In this video, John Gustafson from the National University of Singapore presents: Beyond Floating Point: Next Generation Computer Arithmetic.
“A new data type called a “posit” is designed for direct drop-in replacement for IEEE Standard 754 floats. Unlike unum arithmetic, posits do not require interval-type mathematics or variable size operands, and they round if an answer is inexact, much the way floats do. However, they provide compelling advantages over floats, including simpler hardware implementation that scales from as few as two-bit operands to thousands of bits. For any bit width, they have a larger dynamic range, higher accuracy, better closure under arithmetic operations, and simpler exception-handling. For example, posits never overflow to infinity or underflow to zero, and there is no “Not-a-Number” (NaN) value. Posits should take up less space to implement in silicon than an IEEE float of the same size. With fewer gate delays per operation as well as lower silicon footprint, the posit operations per second (POPS) supported by a chip can be significantly higher than the FLOPs using similar hardware resources. GPU accelerators, in particular, could do more arithmetic per watt and per dollar yet deliver superior answer quality.”
Gustafson describes a series of comprehensive benchmarks compares how many decimals of accuracy can be produced for a set number of bits-per-value, using various number formats. Low-precision posits provide a better solution than “approximate computing” methods that try to tolerate decreases in answer quality. High-precision posits provide better answers (more correct decimals) than floats of the same size, suggesting that in some cases, a 32-bit posit may do a better job than a 64-bit float. In other words, posits beat floats at their own game.

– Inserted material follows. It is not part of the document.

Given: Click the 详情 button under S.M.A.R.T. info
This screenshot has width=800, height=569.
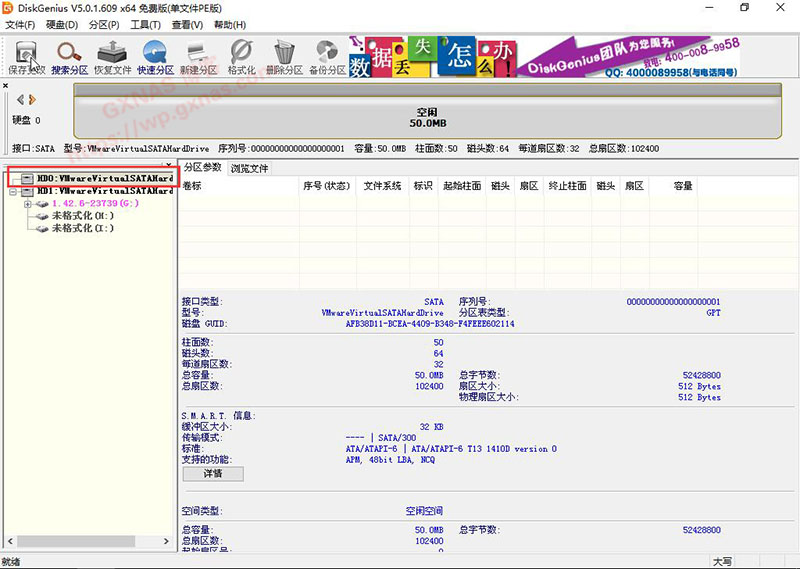Looking at the screenshot, I should [213, 474].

Dr. John L. Gustafson is an applied physicist and mathematician. He is a former Director at Intel Labs and former Chief Product Architect at AMD. A pioneer in high-performance computing, he introduced cluster computing in 1985 and first demonstrated scalable massively parallel performance on real applications in 1988. This became known as Gustafson’s Law, for which he won the inaugural ACM Gordon Bell Prize. He is also a recipient of the IEEE Computer Society’s Golden Core Award.
It seems like this should be adopted sooner rather than later for exascale. Can Fujitsu Intel and Nvidia integrate this into their microarchitecture? If so, it may solve some of the data locality issues as well as precision issues faced by their exascale architectures due out around 2020.
Wonderful ideas.
I was attracted to interval arithmetic for a while, but as the example shows, intervals keep expanding with each operation, so as to be useless.
I wonder how fast(slow) an assembly implementation is compared to hardware floating point. What is the smallest size of posits where the arithmetic is about as fast as IEEE754 hardware? What is the accuracy at that size?
Someone with FPGA skills should try and implement this.
What a pity that floating point processors are integrated with main CPUs these days. If we still had separate floating point coprocessors, we could just drop a posit coprocessor in. (I know, interchip latency is why they’re integrated.)